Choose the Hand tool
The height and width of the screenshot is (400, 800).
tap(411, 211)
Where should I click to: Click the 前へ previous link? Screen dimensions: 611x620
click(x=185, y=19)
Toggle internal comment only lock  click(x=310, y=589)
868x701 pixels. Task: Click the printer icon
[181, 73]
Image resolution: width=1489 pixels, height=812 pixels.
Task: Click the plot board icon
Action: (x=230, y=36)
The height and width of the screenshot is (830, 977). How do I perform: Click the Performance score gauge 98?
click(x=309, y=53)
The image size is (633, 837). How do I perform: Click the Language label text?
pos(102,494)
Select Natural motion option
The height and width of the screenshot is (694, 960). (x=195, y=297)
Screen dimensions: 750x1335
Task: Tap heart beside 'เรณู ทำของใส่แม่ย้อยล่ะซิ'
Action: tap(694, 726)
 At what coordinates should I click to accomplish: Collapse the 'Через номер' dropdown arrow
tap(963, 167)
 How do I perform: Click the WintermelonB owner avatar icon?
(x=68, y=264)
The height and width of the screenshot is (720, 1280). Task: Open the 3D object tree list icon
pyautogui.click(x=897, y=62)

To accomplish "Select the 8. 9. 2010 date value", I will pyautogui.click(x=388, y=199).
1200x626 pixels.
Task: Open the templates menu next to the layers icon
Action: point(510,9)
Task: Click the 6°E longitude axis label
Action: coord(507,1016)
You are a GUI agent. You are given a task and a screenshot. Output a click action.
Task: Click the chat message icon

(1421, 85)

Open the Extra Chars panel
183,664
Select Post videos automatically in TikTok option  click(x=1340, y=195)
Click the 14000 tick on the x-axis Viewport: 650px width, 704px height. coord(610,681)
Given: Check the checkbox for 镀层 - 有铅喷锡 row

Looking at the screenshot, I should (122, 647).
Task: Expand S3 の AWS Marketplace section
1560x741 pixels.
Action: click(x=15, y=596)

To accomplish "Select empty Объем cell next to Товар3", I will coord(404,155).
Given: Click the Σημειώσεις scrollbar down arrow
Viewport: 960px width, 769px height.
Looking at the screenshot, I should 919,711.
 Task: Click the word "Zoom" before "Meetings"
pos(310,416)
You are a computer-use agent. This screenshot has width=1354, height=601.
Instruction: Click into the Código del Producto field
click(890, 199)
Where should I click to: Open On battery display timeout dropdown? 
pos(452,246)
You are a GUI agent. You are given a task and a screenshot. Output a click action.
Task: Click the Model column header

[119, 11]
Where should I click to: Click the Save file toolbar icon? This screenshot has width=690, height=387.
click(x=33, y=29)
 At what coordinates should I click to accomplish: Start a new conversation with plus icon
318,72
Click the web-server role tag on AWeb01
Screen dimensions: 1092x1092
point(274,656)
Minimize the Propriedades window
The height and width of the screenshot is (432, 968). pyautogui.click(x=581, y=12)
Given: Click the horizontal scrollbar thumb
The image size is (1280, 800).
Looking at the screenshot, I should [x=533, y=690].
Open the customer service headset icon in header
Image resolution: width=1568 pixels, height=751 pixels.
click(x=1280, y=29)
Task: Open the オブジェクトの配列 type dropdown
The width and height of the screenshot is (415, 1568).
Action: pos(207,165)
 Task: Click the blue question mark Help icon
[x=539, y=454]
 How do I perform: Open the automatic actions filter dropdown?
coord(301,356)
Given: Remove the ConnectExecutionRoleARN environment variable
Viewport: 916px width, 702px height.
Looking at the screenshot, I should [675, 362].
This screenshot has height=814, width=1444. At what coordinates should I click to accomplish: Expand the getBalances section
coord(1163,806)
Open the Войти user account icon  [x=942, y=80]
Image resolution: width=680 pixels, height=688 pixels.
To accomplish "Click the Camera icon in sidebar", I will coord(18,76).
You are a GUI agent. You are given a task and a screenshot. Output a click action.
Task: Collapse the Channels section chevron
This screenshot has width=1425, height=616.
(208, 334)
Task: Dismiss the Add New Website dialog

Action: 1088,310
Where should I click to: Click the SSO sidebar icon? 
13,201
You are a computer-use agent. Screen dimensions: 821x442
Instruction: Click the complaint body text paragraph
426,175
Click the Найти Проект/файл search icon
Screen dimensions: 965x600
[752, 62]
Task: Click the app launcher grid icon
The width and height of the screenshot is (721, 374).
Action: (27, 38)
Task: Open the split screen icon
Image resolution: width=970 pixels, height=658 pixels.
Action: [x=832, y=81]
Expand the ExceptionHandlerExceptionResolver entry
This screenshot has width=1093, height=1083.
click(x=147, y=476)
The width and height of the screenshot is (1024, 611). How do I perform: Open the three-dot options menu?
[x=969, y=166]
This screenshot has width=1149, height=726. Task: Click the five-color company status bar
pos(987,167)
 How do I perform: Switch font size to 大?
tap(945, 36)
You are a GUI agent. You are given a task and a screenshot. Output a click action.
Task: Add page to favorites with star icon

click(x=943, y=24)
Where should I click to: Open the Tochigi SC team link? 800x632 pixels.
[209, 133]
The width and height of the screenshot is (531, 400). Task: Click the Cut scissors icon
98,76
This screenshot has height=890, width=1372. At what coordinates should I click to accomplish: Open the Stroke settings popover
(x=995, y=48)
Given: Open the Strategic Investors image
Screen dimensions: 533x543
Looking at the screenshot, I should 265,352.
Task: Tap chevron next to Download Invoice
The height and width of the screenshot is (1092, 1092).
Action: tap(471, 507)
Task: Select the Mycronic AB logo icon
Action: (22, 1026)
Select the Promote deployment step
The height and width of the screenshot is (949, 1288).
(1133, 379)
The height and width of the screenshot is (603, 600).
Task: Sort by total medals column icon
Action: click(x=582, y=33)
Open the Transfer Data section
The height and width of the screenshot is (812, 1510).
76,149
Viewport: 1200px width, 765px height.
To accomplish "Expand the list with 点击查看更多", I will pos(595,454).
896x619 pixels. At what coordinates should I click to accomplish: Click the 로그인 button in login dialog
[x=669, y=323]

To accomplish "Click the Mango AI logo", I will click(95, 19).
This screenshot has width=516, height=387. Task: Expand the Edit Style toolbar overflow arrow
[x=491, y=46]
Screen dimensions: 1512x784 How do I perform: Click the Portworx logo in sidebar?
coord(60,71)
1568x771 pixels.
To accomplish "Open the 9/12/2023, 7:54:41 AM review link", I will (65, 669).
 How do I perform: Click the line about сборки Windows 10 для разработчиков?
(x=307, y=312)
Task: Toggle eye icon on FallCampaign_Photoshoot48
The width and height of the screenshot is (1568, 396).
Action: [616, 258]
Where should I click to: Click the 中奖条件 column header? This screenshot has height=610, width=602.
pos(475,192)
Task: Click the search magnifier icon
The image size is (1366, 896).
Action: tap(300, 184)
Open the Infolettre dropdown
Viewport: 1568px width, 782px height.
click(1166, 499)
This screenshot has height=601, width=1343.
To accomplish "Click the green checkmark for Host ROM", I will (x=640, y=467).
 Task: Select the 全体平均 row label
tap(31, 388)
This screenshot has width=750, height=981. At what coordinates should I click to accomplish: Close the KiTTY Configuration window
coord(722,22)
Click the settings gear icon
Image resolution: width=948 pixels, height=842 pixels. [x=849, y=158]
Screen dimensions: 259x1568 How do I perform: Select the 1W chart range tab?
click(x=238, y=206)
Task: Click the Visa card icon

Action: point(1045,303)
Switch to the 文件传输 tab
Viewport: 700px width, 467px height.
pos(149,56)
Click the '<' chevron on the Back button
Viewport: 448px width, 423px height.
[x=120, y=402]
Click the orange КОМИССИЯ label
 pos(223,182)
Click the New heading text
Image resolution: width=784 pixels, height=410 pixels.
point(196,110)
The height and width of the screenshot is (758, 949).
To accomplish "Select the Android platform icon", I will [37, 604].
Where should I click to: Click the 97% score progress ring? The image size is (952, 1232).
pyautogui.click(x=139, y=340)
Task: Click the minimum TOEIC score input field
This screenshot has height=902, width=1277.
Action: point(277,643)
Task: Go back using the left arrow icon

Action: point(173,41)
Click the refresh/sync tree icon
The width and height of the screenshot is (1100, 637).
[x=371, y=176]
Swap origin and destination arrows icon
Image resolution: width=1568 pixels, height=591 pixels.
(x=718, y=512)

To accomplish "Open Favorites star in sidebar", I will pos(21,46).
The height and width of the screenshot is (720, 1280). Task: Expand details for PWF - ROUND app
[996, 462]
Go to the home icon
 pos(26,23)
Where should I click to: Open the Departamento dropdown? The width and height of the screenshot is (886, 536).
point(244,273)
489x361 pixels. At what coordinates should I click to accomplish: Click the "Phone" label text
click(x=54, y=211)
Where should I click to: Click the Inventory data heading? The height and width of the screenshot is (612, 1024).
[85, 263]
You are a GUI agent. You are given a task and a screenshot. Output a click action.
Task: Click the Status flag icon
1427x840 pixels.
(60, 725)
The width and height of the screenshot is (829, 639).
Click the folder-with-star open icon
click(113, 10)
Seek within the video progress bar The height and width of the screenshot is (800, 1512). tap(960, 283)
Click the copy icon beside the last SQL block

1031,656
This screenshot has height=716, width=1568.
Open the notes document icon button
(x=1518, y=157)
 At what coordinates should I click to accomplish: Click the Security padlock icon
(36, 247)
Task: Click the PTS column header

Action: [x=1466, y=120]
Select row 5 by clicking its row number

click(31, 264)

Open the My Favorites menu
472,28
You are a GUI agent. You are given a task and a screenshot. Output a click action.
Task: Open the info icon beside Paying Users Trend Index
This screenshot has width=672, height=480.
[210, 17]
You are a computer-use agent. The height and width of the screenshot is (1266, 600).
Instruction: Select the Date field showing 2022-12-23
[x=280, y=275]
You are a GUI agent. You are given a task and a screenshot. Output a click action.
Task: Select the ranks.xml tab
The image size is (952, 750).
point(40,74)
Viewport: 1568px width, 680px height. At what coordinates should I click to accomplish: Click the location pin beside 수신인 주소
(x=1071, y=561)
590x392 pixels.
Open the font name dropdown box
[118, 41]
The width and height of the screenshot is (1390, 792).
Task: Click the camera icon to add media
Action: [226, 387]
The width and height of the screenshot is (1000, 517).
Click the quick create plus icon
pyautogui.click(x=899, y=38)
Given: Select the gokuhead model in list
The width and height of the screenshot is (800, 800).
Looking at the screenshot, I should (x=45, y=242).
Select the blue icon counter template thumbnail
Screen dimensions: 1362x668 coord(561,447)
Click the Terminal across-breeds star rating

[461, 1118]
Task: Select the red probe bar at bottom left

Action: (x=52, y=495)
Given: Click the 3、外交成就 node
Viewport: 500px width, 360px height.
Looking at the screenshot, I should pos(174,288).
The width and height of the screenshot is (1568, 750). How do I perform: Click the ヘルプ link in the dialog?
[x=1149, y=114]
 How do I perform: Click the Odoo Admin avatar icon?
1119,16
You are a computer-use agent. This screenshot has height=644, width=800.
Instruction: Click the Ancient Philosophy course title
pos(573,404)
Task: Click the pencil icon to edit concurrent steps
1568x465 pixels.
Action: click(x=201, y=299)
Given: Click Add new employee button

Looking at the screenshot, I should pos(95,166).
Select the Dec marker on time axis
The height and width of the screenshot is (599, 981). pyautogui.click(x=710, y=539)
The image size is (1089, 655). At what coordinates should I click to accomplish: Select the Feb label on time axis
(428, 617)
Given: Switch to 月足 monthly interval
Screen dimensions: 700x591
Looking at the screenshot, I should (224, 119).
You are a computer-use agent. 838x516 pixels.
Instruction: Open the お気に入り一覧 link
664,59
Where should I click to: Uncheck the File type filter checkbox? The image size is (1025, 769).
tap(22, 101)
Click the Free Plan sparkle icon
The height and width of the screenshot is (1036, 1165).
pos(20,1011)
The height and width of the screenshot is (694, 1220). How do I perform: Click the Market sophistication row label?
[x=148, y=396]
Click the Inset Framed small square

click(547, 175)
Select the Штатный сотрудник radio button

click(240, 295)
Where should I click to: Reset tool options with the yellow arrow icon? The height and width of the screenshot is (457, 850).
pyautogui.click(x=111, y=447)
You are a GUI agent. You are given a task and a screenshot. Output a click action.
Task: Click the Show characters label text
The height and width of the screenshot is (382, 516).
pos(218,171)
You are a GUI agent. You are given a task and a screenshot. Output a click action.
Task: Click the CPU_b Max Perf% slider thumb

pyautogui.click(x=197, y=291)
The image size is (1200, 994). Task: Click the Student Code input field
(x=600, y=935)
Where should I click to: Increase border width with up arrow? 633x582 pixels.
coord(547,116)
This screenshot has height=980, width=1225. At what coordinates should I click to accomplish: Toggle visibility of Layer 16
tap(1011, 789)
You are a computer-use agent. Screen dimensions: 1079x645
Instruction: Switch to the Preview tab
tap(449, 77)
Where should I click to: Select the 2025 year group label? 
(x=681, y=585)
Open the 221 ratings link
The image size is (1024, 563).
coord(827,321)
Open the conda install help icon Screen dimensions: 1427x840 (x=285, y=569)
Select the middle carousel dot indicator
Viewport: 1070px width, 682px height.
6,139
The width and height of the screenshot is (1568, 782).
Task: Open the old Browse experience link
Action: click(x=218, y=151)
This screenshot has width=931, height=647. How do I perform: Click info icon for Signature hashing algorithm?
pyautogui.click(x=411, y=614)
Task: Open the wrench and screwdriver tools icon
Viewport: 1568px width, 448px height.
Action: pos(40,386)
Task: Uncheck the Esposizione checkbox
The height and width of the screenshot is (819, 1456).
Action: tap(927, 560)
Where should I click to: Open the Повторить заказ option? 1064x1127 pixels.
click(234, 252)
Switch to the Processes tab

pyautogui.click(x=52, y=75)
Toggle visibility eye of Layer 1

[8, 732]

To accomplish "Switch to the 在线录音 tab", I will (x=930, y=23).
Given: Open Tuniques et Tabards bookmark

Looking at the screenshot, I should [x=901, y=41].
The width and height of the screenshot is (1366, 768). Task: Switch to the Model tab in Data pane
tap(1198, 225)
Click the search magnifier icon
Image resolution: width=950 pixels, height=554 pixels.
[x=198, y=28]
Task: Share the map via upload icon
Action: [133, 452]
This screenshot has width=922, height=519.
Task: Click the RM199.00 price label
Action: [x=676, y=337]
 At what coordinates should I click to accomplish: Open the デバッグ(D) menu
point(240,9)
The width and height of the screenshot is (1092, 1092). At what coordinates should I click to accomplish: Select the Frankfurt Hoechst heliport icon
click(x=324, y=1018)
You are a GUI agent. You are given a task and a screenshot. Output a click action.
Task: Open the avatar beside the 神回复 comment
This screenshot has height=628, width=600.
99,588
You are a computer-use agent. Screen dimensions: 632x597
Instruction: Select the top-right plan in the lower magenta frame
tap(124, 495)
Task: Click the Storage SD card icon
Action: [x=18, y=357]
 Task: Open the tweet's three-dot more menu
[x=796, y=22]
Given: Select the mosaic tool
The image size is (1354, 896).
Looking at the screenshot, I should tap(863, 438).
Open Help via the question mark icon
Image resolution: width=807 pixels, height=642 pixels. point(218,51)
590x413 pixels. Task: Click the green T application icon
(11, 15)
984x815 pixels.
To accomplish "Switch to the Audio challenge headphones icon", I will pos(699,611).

---

Your answer should hold every line of the entries that contains the string "scrollbar".

Written solution
Given: Click the Σημειώσεις scrollbar down arrow
Given: Click the horizontal scrollbar thumb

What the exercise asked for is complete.